* **The exercise**: Edit the entries below by replacing every occurrence of "At what coordinates should I click to accomplish" with "Where should I click to complete", leaving all other text unchanged.

>> Begin

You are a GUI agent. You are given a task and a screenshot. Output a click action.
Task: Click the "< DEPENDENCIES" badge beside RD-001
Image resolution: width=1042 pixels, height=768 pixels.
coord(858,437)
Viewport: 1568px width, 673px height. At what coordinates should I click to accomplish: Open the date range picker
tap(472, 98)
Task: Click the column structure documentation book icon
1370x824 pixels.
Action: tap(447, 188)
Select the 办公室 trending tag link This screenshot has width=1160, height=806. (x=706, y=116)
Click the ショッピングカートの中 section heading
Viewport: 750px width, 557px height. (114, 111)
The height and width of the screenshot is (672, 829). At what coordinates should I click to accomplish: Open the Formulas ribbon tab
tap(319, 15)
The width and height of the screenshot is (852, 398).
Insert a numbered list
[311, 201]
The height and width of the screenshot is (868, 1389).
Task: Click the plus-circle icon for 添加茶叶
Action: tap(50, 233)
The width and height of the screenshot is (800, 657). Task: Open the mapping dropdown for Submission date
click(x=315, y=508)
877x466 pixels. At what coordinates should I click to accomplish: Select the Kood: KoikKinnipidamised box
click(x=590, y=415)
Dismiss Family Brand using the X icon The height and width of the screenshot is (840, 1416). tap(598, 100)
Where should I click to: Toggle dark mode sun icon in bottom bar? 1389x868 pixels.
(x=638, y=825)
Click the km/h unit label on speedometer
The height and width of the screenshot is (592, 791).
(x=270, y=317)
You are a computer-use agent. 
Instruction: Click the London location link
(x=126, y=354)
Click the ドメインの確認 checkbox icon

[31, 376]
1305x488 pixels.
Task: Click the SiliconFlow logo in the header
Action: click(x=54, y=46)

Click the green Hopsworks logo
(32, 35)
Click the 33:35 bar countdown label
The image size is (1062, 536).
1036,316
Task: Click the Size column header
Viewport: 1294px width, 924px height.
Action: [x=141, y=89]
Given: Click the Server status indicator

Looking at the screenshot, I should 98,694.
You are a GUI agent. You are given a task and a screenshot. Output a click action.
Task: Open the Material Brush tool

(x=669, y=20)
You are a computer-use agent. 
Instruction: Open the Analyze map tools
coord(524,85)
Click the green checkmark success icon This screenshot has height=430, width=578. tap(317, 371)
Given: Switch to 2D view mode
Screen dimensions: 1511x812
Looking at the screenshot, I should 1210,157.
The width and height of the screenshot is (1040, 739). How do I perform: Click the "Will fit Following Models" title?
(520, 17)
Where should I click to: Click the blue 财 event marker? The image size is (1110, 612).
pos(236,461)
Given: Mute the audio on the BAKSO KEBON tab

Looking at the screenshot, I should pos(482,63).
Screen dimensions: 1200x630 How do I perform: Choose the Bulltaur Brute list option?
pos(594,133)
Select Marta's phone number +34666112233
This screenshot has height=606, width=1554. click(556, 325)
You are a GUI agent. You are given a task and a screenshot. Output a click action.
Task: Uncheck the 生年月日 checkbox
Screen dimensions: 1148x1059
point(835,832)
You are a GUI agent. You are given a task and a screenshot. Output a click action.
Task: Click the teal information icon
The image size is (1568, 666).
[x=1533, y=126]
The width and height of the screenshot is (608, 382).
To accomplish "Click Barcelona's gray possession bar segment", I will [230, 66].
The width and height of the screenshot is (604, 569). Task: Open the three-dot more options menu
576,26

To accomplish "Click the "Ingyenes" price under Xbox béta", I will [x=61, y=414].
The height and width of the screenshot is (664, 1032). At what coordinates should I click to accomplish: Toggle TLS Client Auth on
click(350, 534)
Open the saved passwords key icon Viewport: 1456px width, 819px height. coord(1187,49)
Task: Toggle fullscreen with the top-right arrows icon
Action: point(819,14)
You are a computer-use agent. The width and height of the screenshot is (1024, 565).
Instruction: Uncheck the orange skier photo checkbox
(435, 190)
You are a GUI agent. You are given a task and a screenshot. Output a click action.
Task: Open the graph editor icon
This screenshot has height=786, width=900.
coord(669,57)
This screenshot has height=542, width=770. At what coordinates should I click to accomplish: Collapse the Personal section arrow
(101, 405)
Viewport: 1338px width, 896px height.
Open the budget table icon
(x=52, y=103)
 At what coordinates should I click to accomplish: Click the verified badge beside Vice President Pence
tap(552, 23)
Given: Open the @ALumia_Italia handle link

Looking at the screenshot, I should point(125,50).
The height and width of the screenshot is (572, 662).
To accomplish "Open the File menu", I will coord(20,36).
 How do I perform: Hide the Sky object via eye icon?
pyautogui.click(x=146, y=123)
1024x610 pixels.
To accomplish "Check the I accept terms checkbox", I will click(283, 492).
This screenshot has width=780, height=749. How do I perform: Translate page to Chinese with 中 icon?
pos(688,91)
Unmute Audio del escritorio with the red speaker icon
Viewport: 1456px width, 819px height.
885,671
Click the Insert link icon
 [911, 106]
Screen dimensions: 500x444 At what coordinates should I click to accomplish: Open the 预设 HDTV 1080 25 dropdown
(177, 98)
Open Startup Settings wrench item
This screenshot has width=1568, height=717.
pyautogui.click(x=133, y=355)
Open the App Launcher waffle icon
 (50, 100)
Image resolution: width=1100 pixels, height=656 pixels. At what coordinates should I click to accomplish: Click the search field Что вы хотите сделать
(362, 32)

>> End

* **Right answer**:
You are a GUI agent. You are given a task and a screenshot. Output a click action.
Task: Click the "< DEPENDENCIES" badge beside RD-001
Image resolution: width=1042 pixels, height=768 pixels.
coord(858,437)
Viewport: 1568px width, 673px height. Where should I click to complete: Open the date range picker
tap(472, 98)
Task: Click the column structure documentation book icon
1370x824 pixels.
Action: tap(447, 188)
Select the 办公室 trending tag link This screenshot has width=1160, height=806. (x=706, y=116)
Click the ショッピングカートの中 section heading
Viewport: 750px width, 557px height. (114, 111)
The height and width of the screenshot is (672, 829). Where should I click to complete: Open the Formulas ribbon tab
tap(319, 15)
The width and height of the screenshot is (852, 398).
Insert a numbered list
[311, 201]
The height and width of the screenshot is (868, 1389).
Task: Click the plus-circle icon for 添加茶叶
Action: tap(50, 233)
The width and height of the screenshot is (800, 657). Task: Open the mapping dropdown for Submission date
click(x=315, y=508)
877x466 pixels. Where should I click to complete: Select the Kood: KoikKinnipidamised box
click(x=590, y=415)
Dismiss Family Brand using the X icon The height and width of the screenshot is (840, 1416). tap(598, 100)
Where should I click to: Toggle dark mode sun icon in bottom bar? 1389x868 pixels.
(x=638, y=825)
Click the km/h unit label on speedometer
The height and width of the screenshot is (592, 791).
(x=270, y=317)
You are a computer-use agent. 
Instruction: Click the London location link
(x=126, y=354)
Click the ドメインの確認 checkbox icon

[31, 376]
1305x488 pixels.
Task: Click the SiliconFlow logo in the header
Action: click(x=54, y=46)

Click the green Hopsworks logo
(32, 35)
Click the 33:35 bar countdown label
The image size is (1062, 536).
1036,316
Task: Click the Size column header
Viewport: 1294px width, 924px height.
Action: [x=141, y=89]
Given: Click the Server status indicator

Looking at the screenshot, I should 98,694.
You are a GUI agent. You are given a task and a screenshot. Output a click action.
Task: Open the Material Brush tool

(x=669, y=20)
You are a computer-use agent. 
Instruction: Open the Analyze map tools
coord(524,85)
Click the green checkmark success icon This screenshot has height=430, width=578. tap(317, 371)
Given: Switch to 2D view mode
Screen dimensions: 1511x812
Looking at the screenshot, I should 1210,157.
The width and height of the screenshot is (1040, 739). How do I perform: Click the "Will fit Following Models" title?
(520, 17)
Where should I click to: Click the blue 财 event marker? The image size is (1110, 612).
pos(236,461)
Given: Mute the audio on the BAKSO KEBON tab

Looking at the screenshot, I should pos(482,63).
Screen dimensions: 1200x630 How do I perform: Choose the Bulltaur Brute list option?
pos(594,133)
Select Marta's phone number +34666112233
This screenshot has height=606, width=1554. click(556, 325)
You are a GUI agent. You are given a task and a screenshot. Output a click action.
Task: Uncheck the 生年月日 checkbox
Screen dimensions: 1148x1059
point(835,832)
You are a GUI agent. You are given a task and a screenshot. Output a click action.
Task: Click the teal information icon
The image size is (1568, 666).
[x=1533, y=126]
The width and height of the screenshot is (608, 382).
To accomplish "Click Barcelona's gray possession bar segment", I will [230, 66].
The width and height of the screenshot is (604, 569). Task: Open the three-dot more options menu
576,26

To accomplish "Click the "Ingyenes" price under Xbox béta", I will [x=61, y=414].
The height and width of the screenshot is (664, 1032). Where should I click to complete: Toggle TLS Client Auth on
click(350, 534)
Open the saved passwords key icon Viewport: 1456px width, 819px height. coord(1187,49)
Task: Toggle fullscreen with the top-right arrows icon
Action: point(819,14)
You are a computer-use agent. The width and height of the screenshot is (1024, 565).
Instruction: Uncheck the orange skier photo checkbox
(435, 190)
You are a GUI agent. You are given a task and a screenshot. Output a click action.
Task: Open the graph editor icon
This screenshot has height=786, width=900.
coord(669,57)
This screenshot has height=542, width=770. Where should I click to complete: Collapse the Personal section arrow
(101, 405)
Viewport: 1338px width, 896px height.
Open the budget table icon
(x=52, y=103)
 Where should I click to complete: Click the verified badge beside Vice President Pence
tap(552, 23)
Given: Open the @ALumia_Italia handle link

Looking at the screenshot, I should point(125,50).
The height and width of the screenshot is (572, 662).
To accomplish "Open the File menu", I will coord(20,36).
 How do I perform: Hide the Sky object via eye icon?
pyautogui.click(x=146, y=123)
1024x610 pixels.
To accomplish "Check the I accept terms checkbox", I will click(283, 492).
This screenshot has width=780, height=749. How do I perform: Translate page to Chinese with 中 icon?
pos(688,91)
Unmute Audio del escritorio with the red speaker icon
Viewport: 1456px width, 819px height.
885,671
Click the Insert link icon
 [911, 106]
Screen dimensions: 500x444 Where should I click to complete: Open the 预设 HDTV 1080 25 dropdown
(177, 98)
Open Startup Settings wrench item
This screenshot has width=1568, height=717.
pyautogui.click(x=133, y=355)
Open the App Launcher waffle icon
 (50, 100)
Image resolution: width=1100 pixels, height=656 pixels. Where should I click to complete: Click the search field Что вы хотите сделать
(362, 32)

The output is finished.